We spend a lot of time manipulating you. We run A/B tests to see how. For example we will give you a web page that's 'happy', full of nice colors and soothing fonts and information designed to make you feel good. Then we check the response rates. Then we give the other people pages with more negative news, and then we check that. We find that angry people tend to stay on the page a lot longer, driving engagement and therefore offering more value. People reading about fashion will read that article then go somewhere else. People reading an intense article why their political opponent is a liar tend to read other articles of the same type. They click and click and click.
We assign a bid value to people based on their interests.
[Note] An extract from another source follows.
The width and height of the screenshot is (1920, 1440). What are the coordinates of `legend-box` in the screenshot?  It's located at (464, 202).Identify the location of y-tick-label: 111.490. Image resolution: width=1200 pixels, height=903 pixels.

If we have a bunch of low-value visitors, the ad revenue is small because people aren't bidding a lot for your engagement because your bid value is low, that is you're not likely to engage with the page for any significant time because you're not excited enough.
But if we can manipulate you into being more angry, and therefore more engaged, we can drive your value up. Then we can show our advertisers that our visitors are higher value so the advertisers pay more and we can deliver on our revenue forecasts.
We never ever talk about this stuff with people outside the industry. When we talk about manipulating people and operant conditioning techniques to drive revenue, that conversation stays there. That's because we're the opposite of transparent. When we issue a public statement regarding some data breach or privacy loss or anything, it's issued with one objective: Make people forget this shit so we can get back to business. Our 'transparency' is just another method of manipulation. We will be 'transparent' only if it helps you to be monetized over time.
This culture is endemic to the tech industry. I work for a big player and I talk to my counterparts at the other big players all the time, mostly because our businesses are so interconnected. And I hate to break it to you but we're ONLY in this for the money. The only concern regarding ethics is "will this ethics problem drive down revenue". There is never a discussion about what is right or moral, because revenue is paramount. It's all very objectivist - revenue equals success which equals morality.
Imagine Enron run by the Ferengi. Yeah, that's us.